DM, bunların arasında olmak veya herhangi bir oyuncuya ne yapmasını söylemek istemedi ama adı değiştirmek zorunda kaldı. Şah'ın oyuncusu hala çok kızgındı ve bunu, Kuzeydoğu İran'da min-maxlenmiş bir Şah ile oynayarak ve "Ulusal Sosyalizm" adında özel bir din kurarak dile getirdi. Evet, oraya gitti. Arka planı, belirli bir Avusturyalı ressamı KİŞİSEL olarak tanıyan ve kendi ülkesinde fikirlerini uygulamaya koymak isteyen isekai İran milliyetçisi olmasıydı. Arap aleyhine küfürler etmeye başladı ve DM onu azarlayınca veya geçici olarak yasaklayınca, sadece ünlü "Karakterim ne yapıyorsa onu yapıyorum" sözünü kullandı.

Daha sonra DM gittikten sonra hile kullanarak ordusunun boyutunu artırdı ve DM'yi buna ikna etti. Halife'nin oyuncusu bunu ortaya attığında, temelde masayı (o zaman ben de dahil olmak üzere) dikkatimizi çekmediğimize ikna etti. Yemenli Viking katil hobisi de bu sefer Şah'ın tarafına katıldı çünkü ona göre "Germen kanım olduğu için, bu Şah'ın Führer'e olan hayranlığına saygı duyuyorum".

DM'nin "Tanrı, oh tanrım" dediğini görebiliyordum ama çatışma yönetimi konusunda çok iyi değildi. Harika bir DM. Açıkça görülebileceği gibi çok yaratıcıydı. Ama bu tür durumlar? Hayır.

"Görmemiş" Şah daha sonra kaybettiği toprakları geri almak ve "çekirgeyi yok etmek" için Abbasi Halifeliği'ne saldırmaya başladı, yani Arapların soykırımı anlamına geliyordu. Askerlerinin ortaçağ gaz odaları, 🍇 fabrikaları vs. gibi davranmalarını sağladı ve kültürel temizliği temsil etmek için hileler kullanarak kültürleri anında dönüştürdü (yani Arap bölgeleri Farsça'ya dönüştürüldü).

Ayrıca, Viking'in ona sattığı 11 yaşında bir köle kızla evlendi ve özellikle onu sevişmek için hile kullandı - oyunun o yaştaki gerçekleşmeyi bile tanımak için bir mekanizması yoktu. Garipti ve o noktada DM sonunda "Tamam, yeter artık. Bu kampa gidiyor".

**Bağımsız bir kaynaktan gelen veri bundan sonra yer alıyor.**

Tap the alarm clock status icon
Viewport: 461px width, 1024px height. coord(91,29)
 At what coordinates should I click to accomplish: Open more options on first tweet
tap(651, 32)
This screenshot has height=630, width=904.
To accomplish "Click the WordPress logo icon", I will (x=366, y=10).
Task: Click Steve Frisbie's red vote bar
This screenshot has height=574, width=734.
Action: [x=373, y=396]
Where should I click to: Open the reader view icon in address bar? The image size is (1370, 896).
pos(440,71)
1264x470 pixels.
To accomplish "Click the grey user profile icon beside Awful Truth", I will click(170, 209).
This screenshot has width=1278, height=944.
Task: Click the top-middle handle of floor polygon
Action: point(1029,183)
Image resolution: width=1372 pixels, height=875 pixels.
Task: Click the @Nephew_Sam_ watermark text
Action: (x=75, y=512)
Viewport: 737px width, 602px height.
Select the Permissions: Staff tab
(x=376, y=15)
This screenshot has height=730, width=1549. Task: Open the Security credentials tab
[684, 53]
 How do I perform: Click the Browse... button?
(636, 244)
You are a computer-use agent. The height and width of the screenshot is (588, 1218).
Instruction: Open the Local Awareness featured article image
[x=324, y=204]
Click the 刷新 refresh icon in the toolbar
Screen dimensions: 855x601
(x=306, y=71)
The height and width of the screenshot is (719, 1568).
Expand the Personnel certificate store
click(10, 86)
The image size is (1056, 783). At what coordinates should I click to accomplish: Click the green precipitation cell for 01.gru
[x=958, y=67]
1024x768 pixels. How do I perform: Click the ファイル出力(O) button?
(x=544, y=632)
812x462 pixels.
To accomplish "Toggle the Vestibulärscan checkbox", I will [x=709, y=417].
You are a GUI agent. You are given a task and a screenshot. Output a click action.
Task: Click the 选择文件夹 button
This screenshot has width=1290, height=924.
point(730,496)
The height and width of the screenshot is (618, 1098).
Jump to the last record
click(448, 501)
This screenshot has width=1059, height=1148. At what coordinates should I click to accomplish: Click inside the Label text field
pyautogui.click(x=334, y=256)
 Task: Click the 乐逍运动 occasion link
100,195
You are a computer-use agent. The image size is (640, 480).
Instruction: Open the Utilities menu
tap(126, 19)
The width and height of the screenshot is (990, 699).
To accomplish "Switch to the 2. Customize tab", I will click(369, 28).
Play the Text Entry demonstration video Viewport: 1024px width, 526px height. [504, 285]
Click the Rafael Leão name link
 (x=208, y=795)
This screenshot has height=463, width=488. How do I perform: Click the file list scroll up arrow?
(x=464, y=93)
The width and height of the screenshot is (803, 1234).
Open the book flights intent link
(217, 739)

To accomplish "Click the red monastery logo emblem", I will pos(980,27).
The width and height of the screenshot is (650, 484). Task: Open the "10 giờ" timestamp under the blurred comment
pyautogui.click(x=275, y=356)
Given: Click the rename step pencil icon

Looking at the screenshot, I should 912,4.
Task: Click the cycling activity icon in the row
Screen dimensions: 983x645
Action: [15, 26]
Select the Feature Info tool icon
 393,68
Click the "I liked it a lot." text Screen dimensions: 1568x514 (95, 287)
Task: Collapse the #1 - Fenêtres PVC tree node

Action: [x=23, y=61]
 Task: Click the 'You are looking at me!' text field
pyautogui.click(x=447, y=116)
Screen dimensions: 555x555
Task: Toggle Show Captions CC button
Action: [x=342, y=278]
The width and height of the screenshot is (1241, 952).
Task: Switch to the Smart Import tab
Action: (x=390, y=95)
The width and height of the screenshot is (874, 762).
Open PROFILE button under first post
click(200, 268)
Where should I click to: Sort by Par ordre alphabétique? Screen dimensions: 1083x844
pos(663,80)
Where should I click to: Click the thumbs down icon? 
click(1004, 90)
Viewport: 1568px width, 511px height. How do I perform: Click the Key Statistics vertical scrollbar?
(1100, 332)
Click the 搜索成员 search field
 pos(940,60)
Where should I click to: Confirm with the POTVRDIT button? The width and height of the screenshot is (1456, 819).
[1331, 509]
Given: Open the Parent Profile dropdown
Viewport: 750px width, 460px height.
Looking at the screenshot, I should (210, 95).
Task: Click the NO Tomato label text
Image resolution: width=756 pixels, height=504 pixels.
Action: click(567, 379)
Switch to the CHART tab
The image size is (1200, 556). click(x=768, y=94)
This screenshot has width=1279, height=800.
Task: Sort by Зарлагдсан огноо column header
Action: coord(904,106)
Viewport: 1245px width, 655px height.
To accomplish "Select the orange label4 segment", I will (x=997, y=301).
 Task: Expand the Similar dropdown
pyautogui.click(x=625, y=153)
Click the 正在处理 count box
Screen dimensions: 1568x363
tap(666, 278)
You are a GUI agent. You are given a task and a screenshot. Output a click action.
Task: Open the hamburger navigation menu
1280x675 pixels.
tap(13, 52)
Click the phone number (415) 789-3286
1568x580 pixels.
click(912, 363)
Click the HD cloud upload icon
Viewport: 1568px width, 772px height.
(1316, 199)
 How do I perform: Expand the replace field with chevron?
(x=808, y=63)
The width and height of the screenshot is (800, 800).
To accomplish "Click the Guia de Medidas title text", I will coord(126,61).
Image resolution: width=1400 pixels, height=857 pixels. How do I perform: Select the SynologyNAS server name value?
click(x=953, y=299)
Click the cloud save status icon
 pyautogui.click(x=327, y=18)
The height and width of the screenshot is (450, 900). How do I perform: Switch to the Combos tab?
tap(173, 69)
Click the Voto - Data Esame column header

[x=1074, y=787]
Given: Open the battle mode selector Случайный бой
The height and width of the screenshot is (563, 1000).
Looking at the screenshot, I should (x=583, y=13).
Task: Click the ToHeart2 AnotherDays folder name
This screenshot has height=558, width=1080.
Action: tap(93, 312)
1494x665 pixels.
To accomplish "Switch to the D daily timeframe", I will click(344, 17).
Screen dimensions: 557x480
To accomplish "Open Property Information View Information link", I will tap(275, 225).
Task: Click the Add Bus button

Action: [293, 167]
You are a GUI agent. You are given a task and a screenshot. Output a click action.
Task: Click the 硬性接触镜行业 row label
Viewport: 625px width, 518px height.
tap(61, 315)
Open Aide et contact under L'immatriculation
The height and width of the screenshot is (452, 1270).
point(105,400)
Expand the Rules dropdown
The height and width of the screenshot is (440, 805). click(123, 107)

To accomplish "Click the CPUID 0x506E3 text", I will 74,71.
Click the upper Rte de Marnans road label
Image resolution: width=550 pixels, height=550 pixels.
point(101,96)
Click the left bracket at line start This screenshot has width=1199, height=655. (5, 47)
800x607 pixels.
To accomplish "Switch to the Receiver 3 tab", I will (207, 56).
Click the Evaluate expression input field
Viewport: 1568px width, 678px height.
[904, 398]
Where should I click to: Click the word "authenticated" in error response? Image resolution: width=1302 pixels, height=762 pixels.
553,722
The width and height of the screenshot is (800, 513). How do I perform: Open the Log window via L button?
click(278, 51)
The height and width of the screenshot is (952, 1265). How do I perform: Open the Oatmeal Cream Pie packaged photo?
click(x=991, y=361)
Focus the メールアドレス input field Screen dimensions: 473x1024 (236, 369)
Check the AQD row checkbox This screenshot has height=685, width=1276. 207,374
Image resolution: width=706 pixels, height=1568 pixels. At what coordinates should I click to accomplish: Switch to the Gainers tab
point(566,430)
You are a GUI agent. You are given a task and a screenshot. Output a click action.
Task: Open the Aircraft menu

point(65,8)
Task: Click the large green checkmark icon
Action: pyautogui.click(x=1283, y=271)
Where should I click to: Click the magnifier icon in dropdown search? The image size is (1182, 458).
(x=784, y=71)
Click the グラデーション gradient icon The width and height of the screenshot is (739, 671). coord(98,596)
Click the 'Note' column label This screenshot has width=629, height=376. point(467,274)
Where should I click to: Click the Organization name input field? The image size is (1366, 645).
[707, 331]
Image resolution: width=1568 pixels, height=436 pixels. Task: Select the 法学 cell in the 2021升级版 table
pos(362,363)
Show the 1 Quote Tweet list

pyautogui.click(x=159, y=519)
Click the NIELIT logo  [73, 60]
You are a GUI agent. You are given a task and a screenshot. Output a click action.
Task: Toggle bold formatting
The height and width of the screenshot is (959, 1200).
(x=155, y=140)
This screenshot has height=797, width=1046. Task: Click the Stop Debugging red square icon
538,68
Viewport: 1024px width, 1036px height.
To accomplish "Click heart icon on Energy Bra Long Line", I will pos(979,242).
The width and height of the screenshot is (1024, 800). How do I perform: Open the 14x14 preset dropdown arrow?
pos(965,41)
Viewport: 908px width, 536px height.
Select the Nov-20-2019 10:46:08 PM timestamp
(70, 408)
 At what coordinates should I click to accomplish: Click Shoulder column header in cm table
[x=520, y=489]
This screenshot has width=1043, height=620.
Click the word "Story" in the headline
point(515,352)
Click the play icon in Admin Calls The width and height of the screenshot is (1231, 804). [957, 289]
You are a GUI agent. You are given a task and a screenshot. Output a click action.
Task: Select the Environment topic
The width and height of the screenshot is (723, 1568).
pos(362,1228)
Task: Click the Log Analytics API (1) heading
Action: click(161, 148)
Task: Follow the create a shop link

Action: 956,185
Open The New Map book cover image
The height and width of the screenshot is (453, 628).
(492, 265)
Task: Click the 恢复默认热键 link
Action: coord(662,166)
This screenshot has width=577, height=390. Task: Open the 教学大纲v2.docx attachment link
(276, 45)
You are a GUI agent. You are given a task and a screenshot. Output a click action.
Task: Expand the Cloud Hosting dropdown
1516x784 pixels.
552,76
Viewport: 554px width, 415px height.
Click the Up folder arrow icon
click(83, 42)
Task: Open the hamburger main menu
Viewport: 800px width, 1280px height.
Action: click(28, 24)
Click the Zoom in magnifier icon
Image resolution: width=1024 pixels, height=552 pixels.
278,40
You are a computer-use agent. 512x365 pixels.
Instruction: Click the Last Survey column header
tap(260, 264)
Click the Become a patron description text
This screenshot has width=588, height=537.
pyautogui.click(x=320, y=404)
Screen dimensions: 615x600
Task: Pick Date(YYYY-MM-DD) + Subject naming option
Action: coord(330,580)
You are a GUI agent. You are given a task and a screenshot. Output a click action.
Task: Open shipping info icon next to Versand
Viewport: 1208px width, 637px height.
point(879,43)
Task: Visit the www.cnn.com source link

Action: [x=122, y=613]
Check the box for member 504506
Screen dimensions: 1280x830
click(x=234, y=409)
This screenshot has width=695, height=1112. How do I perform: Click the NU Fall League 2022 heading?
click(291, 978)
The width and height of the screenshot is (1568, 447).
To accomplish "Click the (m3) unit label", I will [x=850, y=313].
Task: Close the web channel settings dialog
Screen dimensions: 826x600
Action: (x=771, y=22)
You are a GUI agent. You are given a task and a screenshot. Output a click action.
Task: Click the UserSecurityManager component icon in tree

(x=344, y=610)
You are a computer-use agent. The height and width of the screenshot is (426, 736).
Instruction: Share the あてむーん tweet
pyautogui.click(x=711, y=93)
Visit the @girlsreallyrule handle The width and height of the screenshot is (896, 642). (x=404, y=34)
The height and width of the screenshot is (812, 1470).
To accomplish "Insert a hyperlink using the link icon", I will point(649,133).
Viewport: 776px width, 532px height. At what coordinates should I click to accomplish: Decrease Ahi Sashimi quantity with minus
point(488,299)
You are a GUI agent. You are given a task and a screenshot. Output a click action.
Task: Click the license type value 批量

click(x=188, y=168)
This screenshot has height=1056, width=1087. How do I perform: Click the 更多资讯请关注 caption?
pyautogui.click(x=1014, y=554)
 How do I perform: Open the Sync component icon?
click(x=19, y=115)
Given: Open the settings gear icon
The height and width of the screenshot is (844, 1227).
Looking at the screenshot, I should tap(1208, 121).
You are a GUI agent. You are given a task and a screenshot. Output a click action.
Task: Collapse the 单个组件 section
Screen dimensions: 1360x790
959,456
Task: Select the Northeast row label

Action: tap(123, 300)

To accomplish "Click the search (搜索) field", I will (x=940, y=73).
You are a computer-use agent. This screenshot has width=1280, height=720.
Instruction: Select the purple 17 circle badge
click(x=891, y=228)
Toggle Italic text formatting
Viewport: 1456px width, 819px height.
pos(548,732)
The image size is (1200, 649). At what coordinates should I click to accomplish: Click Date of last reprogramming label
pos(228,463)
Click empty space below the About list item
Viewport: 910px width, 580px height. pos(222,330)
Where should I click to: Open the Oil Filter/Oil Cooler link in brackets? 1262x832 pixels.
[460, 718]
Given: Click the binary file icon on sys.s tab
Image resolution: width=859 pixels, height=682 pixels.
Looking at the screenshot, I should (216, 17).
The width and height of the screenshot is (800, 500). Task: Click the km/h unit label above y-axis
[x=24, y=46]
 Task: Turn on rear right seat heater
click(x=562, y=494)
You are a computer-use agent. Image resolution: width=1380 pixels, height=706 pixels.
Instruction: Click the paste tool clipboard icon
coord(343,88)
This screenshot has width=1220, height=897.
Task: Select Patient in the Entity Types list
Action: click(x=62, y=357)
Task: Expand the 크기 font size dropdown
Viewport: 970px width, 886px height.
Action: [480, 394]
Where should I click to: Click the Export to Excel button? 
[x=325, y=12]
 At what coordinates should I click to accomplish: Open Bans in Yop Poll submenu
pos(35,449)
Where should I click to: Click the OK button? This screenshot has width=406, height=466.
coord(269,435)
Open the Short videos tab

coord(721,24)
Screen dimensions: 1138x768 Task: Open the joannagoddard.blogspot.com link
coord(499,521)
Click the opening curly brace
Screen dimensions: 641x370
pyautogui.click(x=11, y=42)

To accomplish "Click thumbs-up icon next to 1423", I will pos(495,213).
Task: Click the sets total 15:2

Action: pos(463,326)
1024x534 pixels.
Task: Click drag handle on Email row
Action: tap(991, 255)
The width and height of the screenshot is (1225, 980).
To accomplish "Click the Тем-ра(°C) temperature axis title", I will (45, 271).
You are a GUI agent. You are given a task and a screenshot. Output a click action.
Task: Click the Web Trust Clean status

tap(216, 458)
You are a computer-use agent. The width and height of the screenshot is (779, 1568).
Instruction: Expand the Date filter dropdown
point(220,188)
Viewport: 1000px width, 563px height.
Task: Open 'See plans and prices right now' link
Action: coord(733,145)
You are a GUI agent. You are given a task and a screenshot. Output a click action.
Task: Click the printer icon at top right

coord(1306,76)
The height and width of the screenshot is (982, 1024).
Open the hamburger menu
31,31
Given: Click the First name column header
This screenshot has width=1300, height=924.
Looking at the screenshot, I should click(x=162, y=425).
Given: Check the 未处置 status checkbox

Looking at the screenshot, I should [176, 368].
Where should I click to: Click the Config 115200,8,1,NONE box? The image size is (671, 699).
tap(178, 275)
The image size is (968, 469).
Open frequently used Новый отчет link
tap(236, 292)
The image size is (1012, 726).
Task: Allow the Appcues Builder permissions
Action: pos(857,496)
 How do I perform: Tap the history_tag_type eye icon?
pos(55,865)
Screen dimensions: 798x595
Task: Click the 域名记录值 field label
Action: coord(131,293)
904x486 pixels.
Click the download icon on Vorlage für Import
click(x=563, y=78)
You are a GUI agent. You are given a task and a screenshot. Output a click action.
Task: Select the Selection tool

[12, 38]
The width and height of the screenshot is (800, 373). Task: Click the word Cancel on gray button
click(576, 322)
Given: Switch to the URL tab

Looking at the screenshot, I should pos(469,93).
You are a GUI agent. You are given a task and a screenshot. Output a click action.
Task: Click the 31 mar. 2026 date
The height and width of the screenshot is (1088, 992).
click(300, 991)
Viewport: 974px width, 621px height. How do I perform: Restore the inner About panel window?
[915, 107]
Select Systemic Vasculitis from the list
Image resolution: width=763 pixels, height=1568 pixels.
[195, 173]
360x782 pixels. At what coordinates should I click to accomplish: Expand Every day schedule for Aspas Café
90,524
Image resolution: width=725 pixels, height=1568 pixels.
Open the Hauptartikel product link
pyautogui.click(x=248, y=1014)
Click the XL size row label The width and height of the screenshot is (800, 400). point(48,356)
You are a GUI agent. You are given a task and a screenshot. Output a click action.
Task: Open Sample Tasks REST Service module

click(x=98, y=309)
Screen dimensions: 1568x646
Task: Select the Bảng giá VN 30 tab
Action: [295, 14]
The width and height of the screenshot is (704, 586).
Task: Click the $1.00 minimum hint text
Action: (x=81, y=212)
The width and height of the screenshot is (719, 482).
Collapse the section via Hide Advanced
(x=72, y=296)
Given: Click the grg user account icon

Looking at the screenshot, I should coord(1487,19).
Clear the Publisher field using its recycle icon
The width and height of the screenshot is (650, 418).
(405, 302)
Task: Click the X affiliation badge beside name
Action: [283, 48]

Daha sonra, iki kişi (Viking/Haçlı oyuncusunu sayarsak üç kişi) Discord'da küfürler, küfürler ve iğrenç referanslar (temel olarak 🍇) bırakırken kısa bir mola verdik. Geri kalanımız, DM bu aptal rekabeti yatıştırana kadar Discord sunucusuna dikkat etmeyi ve daha sonra bir süreliğine soğumasını bekledikten sonra geri döndük.

Bu sefer, DM daha fazla Orta Doğu rekabetini önlemek için Sonrası Modunu kullandı. Orta Doğu'daki sorunlu oyuncular biraz rahatlamış gibiydi. Hala kenar efendisiydiler ama artık yönetilebilirlerdi. Bu kampanya şu anda hala devam ediyor.